Northanger Abby January 12, 2008 Received DVD with second side unplayable, disk separation, very unhappy result. I now purchase my DVD's at another site, which was a ease and has great costumer support and much better prices. Amazon has become too bloated to check it's quality and have a responsive customer service. I love Jane Austen, have read and have all versions of videos of her work going back too BBC stuff from the seventies [my most favorite]. The newest version so to be released in 2008 Northanger Abby, sounds good. Amazon does not keep up with new releases or version of Austen, Dickens, Elliot, or James. Do yourself a favor though look to other DVD suppliers for your DVD's. John S.

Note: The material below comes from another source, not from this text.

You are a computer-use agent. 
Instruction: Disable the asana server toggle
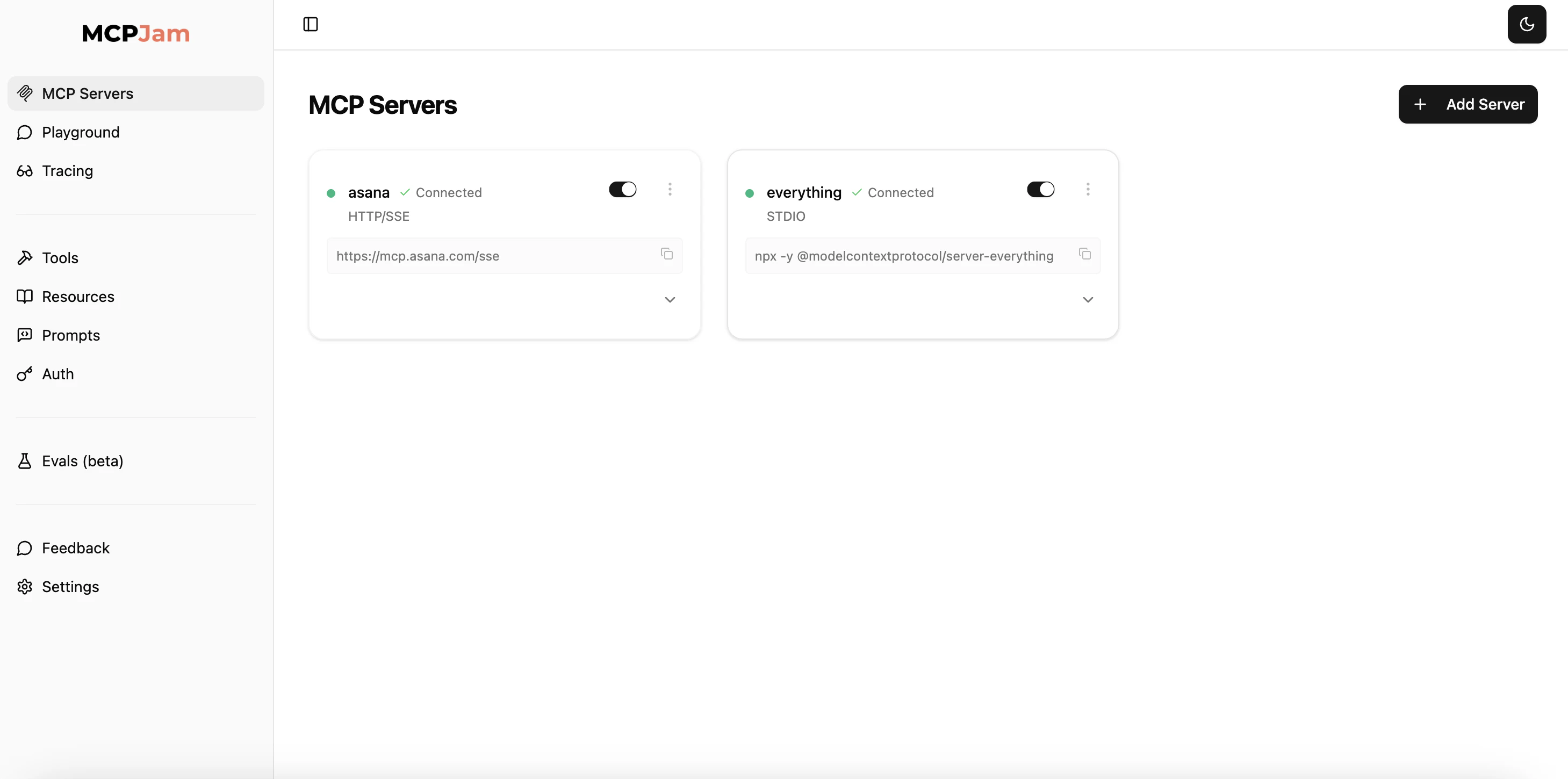[x=622, y=189]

Disappointing November 23, 2007 4 out of 4 found this review helpful
Overall, I found this version of Jane Austen's "Northanger Abbey" disappointing. While no one element was completely horrible, several factors combined to make this the worst screen adaptation of an Austen novel I've seen to date.
The screenplay was scanty where I wanted more detail. The first half of the book, where Catherine enjoys Bath and becomes acquainted with the other characters was glossed over, without giving any of the characters a chance to emerge as believable. The time poured into the ridiculously repetitive dream sequences might have been better spent developing some of the other characters to the point where Catherine's relationship with them might have been believable. A few tender moments of friendship between Catherine and the mercenary Isabella would have given me at least some reason to believe that Catherine might have voluntarily spent some time in her company. John Thorpe was presented as an evil kind of buffoon, which made me wonder why the sensible James Morland would have befriended him at all. Even the relationship between Henry Tilney and Catherine was rendered implausible by the omission of his character development. The addition of the Marchioness was ridiculous. There was no need to invent her, as Austen already provided the General with enough flaws. The latter half, at Northanger Abbey itself, was not handled adroitly. The developing friendship between Eleanor and Catherine was never allowed to show, and Henry's tenderness toward Catherine was completely absent. The subtlety and understated humor that defines Austen's work was completely absent.
The direction could have been handled better. Everything was overly dramatic, with no trace of subtlety anywhere. Catherine was an idiot, Tilney a rebelious younger son, Isabella a devious fortune hunter, Thorpe an unalloyed villain, General Tilney a stern yet capricious patriarch. I blame the directing, here, rather than the acting, because there were times that it looked like the actors, left to their own devices, would have put on a more credible performance.
As for the acting, all I can say is that they did their best within the bounds set them by the director. Robert Hardy gave an outstanding performance, of course, and the second star I gave was by his merit alone.
The soundtrack is completely inappropriate. It is disjointed, jarring, and modern. All in all, it was a distraction rather than an enhancement.
The costumes were fine, although the Marchioness, who had no reason to be there anyway, was a bit of a joke.
All in all, I felt that the movie missed the point. "Northanger Abbey" was meant to satirize the gothic novel, not exemplify it.